Records contained in a dataset:
=-=-=

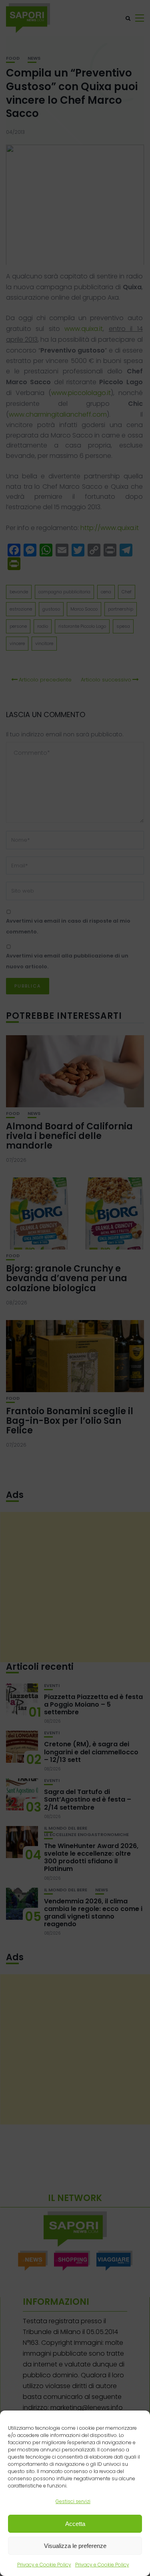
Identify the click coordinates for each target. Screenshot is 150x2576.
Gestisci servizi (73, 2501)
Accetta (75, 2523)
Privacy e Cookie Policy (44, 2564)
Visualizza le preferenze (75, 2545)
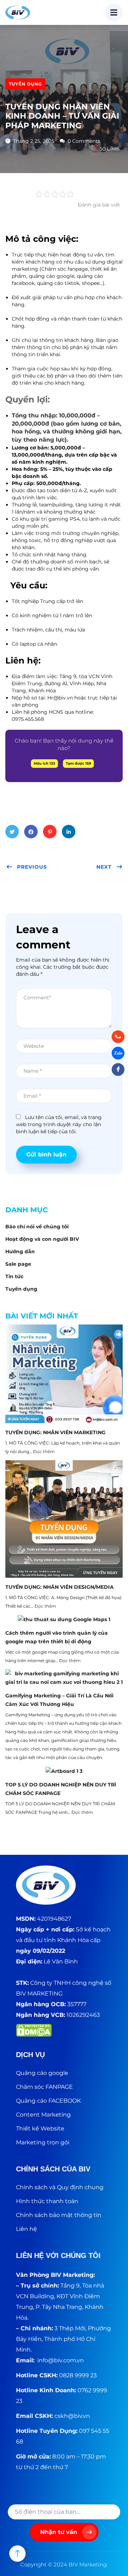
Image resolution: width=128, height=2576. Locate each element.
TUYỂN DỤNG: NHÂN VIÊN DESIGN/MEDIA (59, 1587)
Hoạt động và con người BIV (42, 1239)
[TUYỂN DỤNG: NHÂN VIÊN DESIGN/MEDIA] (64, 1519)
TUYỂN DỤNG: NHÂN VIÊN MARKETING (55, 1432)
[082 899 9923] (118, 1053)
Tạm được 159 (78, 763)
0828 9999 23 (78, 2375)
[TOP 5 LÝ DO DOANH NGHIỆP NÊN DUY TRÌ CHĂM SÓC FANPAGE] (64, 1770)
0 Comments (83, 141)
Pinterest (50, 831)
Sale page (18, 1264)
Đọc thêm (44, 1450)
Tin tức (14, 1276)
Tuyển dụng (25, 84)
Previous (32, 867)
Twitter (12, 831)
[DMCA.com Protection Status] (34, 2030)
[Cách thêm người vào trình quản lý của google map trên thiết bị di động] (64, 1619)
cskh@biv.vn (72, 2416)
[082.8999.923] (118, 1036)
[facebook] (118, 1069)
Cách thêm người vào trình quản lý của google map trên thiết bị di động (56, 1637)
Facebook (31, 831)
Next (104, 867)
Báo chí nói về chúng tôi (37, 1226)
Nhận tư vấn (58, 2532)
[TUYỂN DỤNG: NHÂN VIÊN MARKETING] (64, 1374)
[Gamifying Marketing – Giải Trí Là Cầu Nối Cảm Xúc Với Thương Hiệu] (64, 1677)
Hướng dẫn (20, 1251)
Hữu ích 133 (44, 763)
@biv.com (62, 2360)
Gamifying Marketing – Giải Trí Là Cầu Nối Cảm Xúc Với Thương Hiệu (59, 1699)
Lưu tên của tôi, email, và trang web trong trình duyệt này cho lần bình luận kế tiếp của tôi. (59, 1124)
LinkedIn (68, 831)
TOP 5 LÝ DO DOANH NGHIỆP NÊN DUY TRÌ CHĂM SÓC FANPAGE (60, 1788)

=-=-=

Repeat word for word each line from the one with "[TUYỂN DỤNG: NHÂN VIÊN MARKETING] (64, 1374)" to the end of the records above, inclusive.

[TUYỂN DỤNG: NHÂN VIÊN MARKETING] (64, 1374)
[Gamifying Marketing – Giải Trí Là Cầu Nối Cảm Xúc Với Thương Hiệu] (64, 1677)
Hướng dẫn (20, 1251)
Hữu ích 133 (44, 763)
@biv.com (62, 2360)
Gamifying Marketing – Giải Trí Là Cầu Nối Cảm Xúc Với Thương Hiệu (59, 1699)
Lưu tên của tôi, email, và trang web trong trình duyệt này cho lần bình luận kế tiếp của tôi. (59, 1124)
LinkedIn (68, 831)
TOP 5 LÝ DO DOANH NGHIỆP NÊN DUY TRÌ CHĂM SÓC FANPAGE (60, 1788)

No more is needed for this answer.